Data supplied:

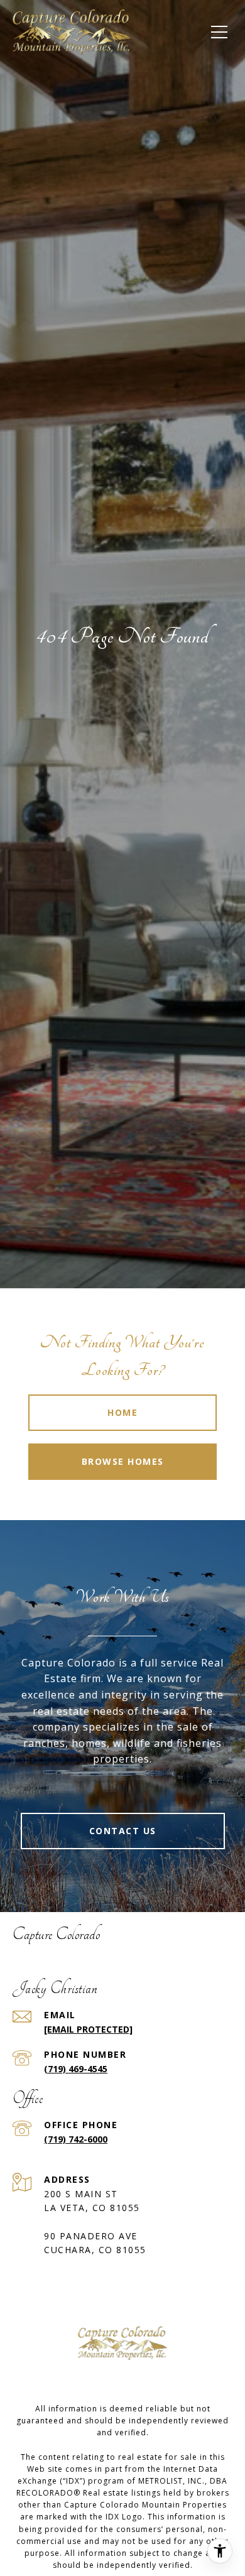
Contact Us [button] (122, 1831)
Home (122, 1412)
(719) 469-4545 (75, 2069)
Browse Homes (123, 1461)
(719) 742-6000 (75, 2139)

Task requirements:
Your reply should repeat the entries above exactly, leaving the pictures out.

Answer box:
Contact Us [button] (122, 1831)
Home (122, 1412)
(719) 469-4545 (75, 2069)
Browse Homes (123, 1461)
(719) 742-6000 (75, 2139)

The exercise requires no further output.